▸ Dataset entries:
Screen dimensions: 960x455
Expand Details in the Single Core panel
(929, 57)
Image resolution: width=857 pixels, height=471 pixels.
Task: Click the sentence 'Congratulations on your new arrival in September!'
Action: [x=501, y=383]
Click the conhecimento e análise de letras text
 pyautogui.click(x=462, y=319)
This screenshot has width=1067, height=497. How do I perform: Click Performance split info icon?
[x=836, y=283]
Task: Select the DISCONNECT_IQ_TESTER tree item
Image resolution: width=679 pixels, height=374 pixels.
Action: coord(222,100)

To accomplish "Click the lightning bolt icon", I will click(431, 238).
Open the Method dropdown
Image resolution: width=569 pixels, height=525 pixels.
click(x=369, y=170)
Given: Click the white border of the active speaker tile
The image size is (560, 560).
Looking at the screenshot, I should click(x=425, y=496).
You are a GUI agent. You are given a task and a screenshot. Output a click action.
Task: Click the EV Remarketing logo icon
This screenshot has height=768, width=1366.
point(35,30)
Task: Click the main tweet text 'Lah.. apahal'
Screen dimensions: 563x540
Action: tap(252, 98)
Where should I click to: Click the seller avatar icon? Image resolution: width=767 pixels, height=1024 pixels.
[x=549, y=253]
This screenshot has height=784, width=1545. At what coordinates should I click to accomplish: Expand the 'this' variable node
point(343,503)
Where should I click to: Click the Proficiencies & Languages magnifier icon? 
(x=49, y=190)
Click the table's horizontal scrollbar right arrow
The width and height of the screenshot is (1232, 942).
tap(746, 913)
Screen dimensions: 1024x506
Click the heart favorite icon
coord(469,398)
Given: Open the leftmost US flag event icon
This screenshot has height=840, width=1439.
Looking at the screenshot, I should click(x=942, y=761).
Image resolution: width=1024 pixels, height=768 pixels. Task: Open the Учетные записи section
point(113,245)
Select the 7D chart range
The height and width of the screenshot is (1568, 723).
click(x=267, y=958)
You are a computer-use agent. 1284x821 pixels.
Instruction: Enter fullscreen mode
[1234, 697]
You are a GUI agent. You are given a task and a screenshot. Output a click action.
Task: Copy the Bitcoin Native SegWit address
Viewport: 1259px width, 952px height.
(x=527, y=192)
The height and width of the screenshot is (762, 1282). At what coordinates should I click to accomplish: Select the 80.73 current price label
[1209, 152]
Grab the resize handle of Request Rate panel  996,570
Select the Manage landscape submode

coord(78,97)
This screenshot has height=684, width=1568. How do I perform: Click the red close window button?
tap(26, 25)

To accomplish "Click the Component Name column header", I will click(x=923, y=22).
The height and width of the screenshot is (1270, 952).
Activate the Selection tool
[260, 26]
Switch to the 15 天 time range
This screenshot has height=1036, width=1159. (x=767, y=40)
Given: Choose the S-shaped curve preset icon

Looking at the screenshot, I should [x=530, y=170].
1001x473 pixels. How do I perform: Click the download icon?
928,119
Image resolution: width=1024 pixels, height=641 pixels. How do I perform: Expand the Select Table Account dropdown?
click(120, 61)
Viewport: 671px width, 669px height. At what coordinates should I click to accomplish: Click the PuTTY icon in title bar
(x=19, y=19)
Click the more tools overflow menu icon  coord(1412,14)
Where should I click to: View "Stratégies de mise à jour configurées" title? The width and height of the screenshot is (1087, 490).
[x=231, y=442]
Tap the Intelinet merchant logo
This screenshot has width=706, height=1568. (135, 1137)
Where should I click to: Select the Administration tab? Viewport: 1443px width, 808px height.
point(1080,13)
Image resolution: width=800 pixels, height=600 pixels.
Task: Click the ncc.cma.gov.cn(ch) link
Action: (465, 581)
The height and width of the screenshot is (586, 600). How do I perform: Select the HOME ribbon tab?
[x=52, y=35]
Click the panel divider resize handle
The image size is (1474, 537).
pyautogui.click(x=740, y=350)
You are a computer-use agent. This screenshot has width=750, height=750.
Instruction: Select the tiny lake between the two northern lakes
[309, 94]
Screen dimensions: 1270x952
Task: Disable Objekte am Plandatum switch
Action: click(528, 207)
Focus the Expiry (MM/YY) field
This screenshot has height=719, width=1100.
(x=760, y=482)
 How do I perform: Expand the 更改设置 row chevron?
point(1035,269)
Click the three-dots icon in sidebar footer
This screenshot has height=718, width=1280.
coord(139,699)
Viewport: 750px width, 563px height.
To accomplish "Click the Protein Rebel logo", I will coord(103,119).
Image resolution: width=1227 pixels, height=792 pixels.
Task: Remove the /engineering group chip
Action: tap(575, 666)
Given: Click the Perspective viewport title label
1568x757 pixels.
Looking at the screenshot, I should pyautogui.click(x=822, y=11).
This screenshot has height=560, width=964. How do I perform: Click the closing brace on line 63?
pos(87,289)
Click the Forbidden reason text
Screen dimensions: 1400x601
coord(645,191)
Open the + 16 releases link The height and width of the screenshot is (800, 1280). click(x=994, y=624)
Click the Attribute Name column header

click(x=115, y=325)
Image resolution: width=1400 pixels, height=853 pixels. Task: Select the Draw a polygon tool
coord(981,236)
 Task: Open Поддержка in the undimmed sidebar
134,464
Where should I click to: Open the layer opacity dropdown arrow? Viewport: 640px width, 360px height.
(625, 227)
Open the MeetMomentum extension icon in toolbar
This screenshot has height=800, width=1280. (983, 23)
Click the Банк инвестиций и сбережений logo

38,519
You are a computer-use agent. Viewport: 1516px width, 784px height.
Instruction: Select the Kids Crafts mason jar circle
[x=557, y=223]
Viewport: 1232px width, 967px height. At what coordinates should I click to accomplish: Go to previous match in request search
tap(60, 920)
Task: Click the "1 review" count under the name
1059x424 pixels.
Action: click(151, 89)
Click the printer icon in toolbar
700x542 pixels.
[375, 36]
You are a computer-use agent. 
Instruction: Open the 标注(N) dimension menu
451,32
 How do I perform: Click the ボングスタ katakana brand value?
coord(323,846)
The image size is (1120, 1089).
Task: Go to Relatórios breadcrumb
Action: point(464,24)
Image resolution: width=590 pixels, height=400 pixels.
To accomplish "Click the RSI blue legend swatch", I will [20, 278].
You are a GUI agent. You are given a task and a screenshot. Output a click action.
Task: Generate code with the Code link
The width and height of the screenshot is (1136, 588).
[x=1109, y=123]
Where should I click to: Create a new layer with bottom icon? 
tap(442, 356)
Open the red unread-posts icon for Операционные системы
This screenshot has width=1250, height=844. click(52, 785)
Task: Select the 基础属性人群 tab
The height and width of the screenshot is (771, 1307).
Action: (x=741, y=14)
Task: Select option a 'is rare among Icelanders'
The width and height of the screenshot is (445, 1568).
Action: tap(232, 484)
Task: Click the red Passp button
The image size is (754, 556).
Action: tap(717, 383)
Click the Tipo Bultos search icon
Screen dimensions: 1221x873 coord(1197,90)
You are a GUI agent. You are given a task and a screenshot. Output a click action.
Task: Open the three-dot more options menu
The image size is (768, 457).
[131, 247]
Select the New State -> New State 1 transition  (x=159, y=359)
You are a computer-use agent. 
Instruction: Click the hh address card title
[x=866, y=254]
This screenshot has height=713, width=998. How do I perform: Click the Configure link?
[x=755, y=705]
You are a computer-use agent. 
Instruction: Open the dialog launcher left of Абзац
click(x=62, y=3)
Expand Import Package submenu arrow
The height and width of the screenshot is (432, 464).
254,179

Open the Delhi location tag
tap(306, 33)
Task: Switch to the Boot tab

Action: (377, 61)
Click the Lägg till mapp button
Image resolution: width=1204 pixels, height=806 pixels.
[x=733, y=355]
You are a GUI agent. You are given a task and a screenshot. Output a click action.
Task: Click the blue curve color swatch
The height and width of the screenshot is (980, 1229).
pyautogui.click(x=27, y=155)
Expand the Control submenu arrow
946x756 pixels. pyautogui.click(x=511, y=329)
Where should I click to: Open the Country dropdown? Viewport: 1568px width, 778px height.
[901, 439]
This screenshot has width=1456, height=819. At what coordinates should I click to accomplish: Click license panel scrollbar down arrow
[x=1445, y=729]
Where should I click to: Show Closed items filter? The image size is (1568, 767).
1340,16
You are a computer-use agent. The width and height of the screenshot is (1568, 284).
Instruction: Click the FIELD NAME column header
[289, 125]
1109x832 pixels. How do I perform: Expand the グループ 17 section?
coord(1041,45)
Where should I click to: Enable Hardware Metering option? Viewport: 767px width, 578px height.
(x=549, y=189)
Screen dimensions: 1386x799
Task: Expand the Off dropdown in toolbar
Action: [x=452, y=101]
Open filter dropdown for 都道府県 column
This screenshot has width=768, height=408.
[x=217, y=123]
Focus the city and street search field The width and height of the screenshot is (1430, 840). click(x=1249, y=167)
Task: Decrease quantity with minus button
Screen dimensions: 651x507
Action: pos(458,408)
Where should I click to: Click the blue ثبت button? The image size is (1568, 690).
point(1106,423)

▸ EXERCISE: Taking the entries above, write out exactly the lines starting with the line containing "How do I perform: Click the ボングスタ" and going on through the line containing "Task: Generate code with the Code link", both included, and nothing else.

▸ SOLUTION FOR THIS TASK:
 How do I perform: Click the ボングスタ katakana brand value?
coord(323,846)
The image size is (1120, 1089).
Task: Go to Relatórios breadcrumb
Action: point(464,24)
Image resolution: width=590 pixels, height=400 pixels.
To accomplish "Click the RSI blue legend swatch", I will [20, 278].
You are a GUI agent. You are given a task and a screenshot. Output a click action.
Task: Generate code with the Code link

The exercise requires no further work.